El panorama político de Venezuela ha dado un giro de 180 grados tras los eventos de inicios de 2026. Con la captura de Nicolás Maduro y su traslado a un centro de detención en Nueva York, la diáspora venezolana —la más grande de la región— se debate hoy entre la euforia del cambio y el miedo a regresar a un país aún por reconstruir.
Un hito histórico: La captura en Brooklyn
El pasado 3 de enero, un operativo militar estadounidense marcó el fin de casi 13 años de gobierno de Maduro. Actualmente, el derrocado líder se encuentra en el Centro de Detención Metropolitano de Brooklyn, enfrentando cargos por narcoterrorismo.
Sin embargo, la caída del líder no ha traído una respuesta unánime. El nombramiento de Delcy Rodríguez como presidenta encargada y la incertidumbre sobre la influencia del gobierno de Donald Trump en la transición han sembrado dudas entre quienes anhelan volver.
La radiografía de una nación en el exterior
Si los exiliados venezolanos formaran un solo país, su población sería superior a la de naciones como Paraguay o El Salvador. La crisis ha dejado cifras contundentes:
- Población desplazada: Más de 7.9 millones de venezolanos viven fuera de sus fronteras.
- Éxodo masivo: Entre 2014 y 2025, se estima que 2,000 personas abandonaron el país diariamente.
- Impacto demográfico: Venezuela perdió aproximadamente el 13% de su población total en la última década.
¿Dónde se encuentra la diáspora?
La mayoría de los venezolanos han buscado refugio en países vecinos debido a la cercanía cultural y geográfica:
| Destino | Porcentaje de exiliados |
| América Latina y el Caribe | 87% |
| Estados Unidos y Europa | 11% |
| Otros destinos | 2% |
Entre la nostalgia y la realidad: Testimonios del exilio
Para muchos, como Jean Carlo Cruz, residente en Ciudad de México desde hace 15 años, la tranquilidad de tener servicios básicos (luz, agua e internet) pesa más que el deseo de retorno inmediato. “En Venezuela mis padres aún sufren cortes de luz de hasta seis horas diarias; ellos ya se acostumbraron, pero es difícil vivir así”, comenta a CNN.

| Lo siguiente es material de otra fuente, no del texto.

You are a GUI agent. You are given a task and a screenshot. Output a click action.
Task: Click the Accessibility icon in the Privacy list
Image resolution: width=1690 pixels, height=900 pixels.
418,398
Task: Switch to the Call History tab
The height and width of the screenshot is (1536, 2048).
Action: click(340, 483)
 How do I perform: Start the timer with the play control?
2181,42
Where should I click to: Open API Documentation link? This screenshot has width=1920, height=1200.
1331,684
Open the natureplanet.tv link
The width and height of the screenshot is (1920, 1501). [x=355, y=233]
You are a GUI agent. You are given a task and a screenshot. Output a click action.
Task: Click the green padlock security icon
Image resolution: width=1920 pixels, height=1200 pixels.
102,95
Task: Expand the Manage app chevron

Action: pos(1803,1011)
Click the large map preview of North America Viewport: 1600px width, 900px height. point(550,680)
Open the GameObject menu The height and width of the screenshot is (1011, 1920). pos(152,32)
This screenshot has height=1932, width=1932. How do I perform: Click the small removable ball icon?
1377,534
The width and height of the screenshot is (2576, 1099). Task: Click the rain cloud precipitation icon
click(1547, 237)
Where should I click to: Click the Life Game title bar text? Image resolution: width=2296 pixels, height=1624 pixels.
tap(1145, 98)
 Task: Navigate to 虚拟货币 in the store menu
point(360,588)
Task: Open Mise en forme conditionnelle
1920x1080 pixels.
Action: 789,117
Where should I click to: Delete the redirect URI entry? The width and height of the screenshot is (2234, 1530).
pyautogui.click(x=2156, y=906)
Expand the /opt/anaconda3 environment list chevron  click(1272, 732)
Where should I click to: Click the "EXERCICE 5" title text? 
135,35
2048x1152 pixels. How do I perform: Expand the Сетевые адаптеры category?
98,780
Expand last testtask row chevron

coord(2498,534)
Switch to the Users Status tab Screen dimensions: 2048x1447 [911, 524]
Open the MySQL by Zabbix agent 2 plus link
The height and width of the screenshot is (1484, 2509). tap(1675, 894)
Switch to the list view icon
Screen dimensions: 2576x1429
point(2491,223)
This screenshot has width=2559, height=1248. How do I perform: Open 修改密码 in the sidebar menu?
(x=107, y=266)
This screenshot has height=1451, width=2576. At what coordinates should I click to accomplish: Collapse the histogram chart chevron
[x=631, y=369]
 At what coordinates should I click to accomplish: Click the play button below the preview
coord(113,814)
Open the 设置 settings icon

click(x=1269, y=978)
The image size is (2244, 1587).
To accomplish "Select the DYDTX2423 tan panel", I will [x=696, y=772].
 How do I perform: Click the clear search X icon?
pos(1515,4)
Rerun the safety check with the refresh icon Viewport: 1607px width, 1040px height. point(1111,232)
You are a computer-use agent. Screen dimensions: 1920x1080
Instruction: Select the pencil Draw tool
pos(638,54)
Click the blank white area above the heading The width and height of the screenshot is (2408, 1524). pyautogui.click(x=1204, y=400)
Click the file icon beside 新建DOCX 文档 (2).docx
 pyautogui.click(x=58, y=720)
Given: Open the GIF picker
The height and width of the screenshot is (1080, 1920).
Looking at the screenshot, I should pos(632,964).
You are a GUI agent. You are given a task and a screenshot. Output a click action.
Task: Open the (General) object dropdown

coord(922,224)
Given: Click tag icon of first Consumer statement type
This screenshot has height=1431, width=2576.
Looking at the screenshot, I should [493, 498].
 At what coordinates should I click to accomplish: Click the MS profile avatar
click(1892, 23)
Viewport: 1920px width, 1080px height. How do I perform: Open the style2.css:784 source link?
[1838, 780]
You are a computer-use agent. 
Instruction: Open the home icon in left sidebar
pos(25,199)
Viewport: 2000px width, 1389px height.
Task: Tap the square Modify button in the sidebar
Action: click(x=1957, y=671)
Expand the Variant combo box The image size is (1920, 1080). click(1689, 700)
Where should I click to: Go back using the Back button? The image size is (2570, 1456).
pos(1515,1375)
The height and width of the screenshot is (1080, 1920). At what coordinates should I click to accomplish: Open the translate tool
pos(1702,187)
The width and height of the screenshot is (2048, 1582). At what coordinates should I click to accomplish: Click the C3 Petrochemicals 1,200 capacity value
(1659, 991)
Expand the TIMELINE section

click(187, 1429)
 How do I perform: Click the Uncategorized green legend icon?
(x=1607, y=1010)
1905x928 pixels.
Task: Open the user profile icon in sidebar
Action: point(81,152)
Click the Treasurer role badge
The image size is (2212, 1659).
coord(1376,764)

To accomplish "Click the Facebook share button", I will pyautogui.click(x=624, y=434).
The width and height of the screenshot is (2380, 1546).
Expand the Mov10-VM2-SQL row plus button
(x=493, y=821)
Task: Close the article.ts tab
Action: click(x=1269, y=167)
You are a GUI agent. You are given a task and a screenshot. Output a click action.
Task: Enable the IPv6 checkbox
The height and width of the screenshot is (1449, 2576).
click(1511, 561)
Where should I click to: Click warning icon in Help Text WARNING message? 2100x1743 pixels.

Por otro lado, Bárbara Briceño, quien huyó en 2017 por persecución política, personifica la añoranza: “Ansío regresar, pasar navidades en casa… es algo invaluable”. Para ella, el reciente anuncio de la liberación de más de 130 presos políticos es una señal de esperanza, pero la sombra del autoritarismo aún genera cautela.
Dato Clave: El perfil del migrante ha cambiado. En 2017, el 52% de los que salían tenían educación técnica o universitaria; para 2024, esa cifra bajó al 26%, reflejando una migración impulsada por la supervivencia básica más que por la búsqueda de crecimiento profesional.
¿Es el momento de volver?
A pesar de la caída de la figura central del régimen, los desafíos para el retorno son monumentales:
- Infraestructura colapsada: Los servicios de agua y electricidad requieren años de inversión.
- Seguridad jurídica: La transición política aún es frágil y el sistema institucional está deteriorado.
- Estatus migratorio: Muchos venezolanos ya tienen una vida establecida; 2 de cada 3 cuentan con estatus regular en sus países de acogida.
La caída de Maduro es solo el primer paso de un largo camino. Mientras la justicia sigue su curso en una corte de Brooklyn, millones de venezolanos alrededor del mundo miran hacia el sur con una mezcla de esperanza y prudencia, esperando el momento en que Venezuela no sea solo un recuerdo, sino un hogar seguro al cual regresar.